Supplied entries —
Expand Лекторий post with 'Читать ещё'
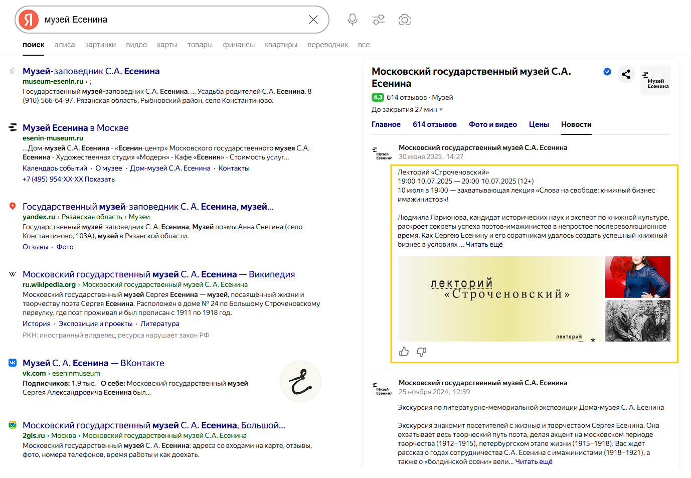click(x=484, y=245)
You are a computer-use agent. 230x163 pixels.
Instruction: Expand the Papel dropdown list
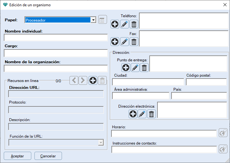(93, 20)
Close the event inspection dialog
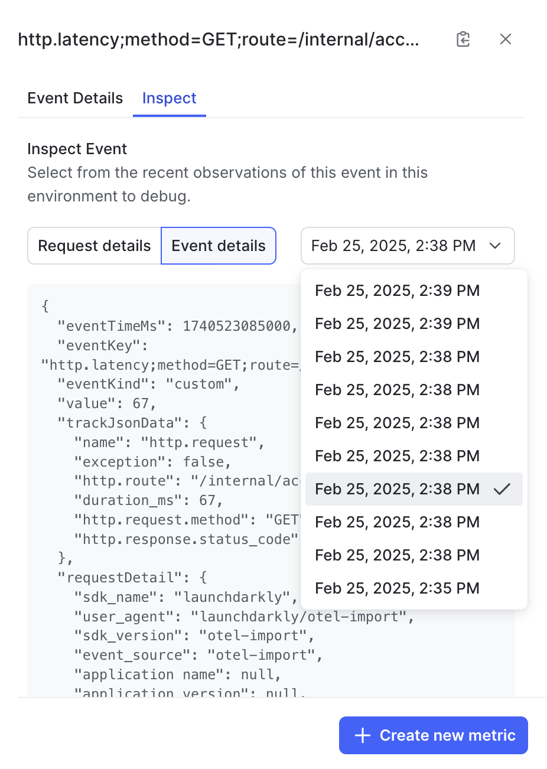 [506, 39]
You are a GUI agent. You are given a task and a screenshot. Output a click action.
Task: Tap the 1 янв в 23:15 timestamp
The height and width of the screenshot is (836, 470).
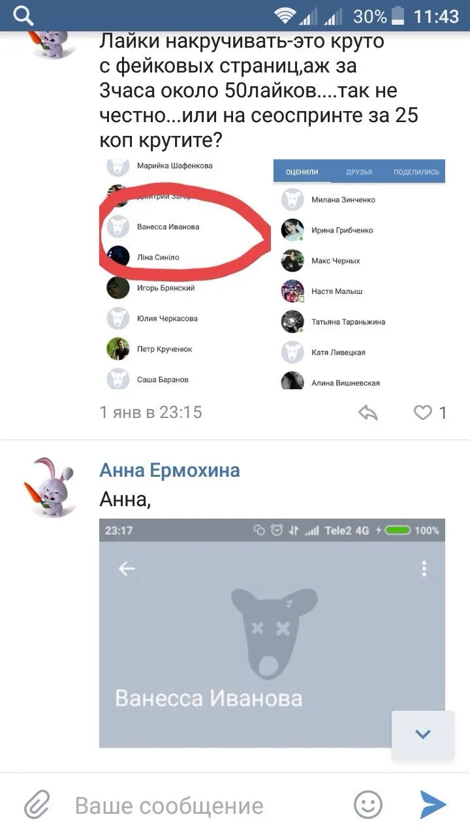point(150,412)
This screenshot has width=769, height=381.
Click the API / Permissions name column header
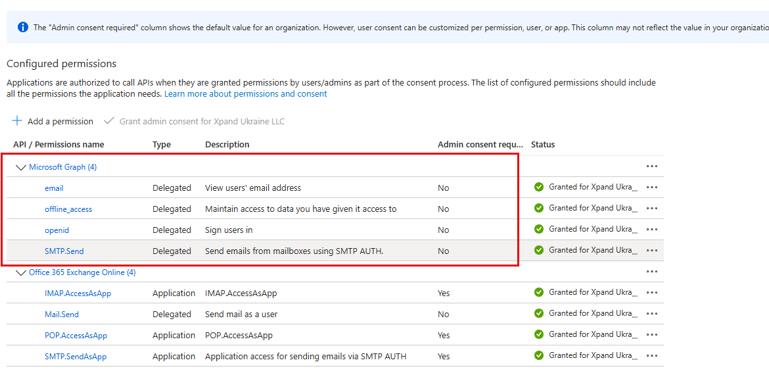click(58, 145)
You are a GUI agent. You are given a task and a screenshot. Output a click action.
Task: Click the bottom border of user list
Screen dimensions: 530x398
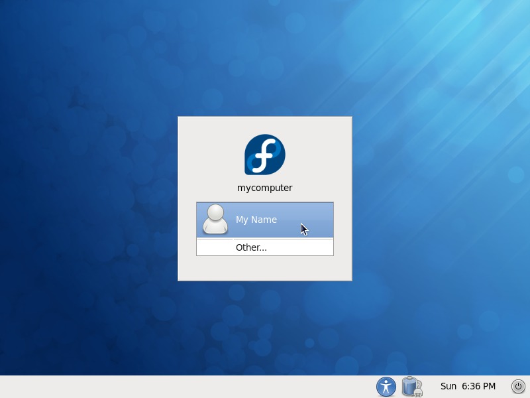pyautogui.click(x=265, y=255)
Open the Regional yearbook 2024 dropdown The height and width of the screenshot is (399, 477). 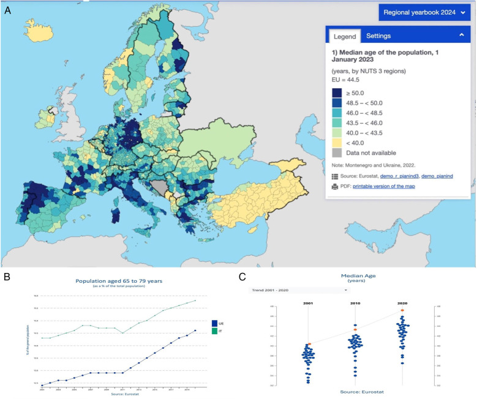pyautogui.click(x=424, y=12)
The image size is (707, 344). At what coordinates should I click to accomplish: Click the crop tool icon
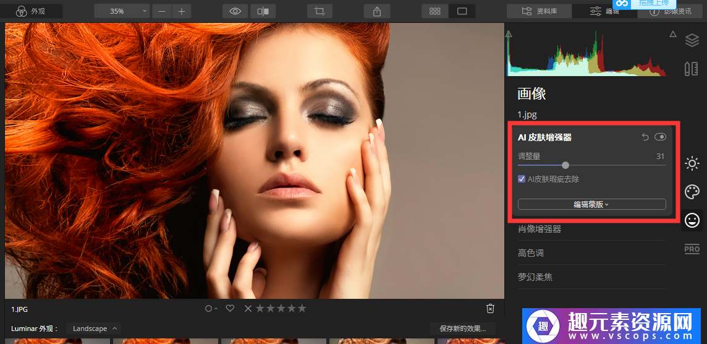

What the task requires — Copy the listing word for word, from its first line through the line that contains "click(58, 145)", with both ends included. Leave the pictures out.

Solution to this exercise —
Expand Лекторий post with 'Читать ещё'
click(x=484, y=245)
You are a computer-use agent. 230x163 pixels.
Instruction: Expand the Papel dropdown list
(93, 20)
Close the event inspection dialog
 [506, 39]
You are a GUI agent. You are given a task and a screenshot. Output a click action.
Task: Tap the 1 янв в 23:15 timestamp
The height and width of the screenshot is (836, 470).
point(150,412)
This screenshot has width=769, height=381.
Click the API / Permissions name column header
click(58, 145)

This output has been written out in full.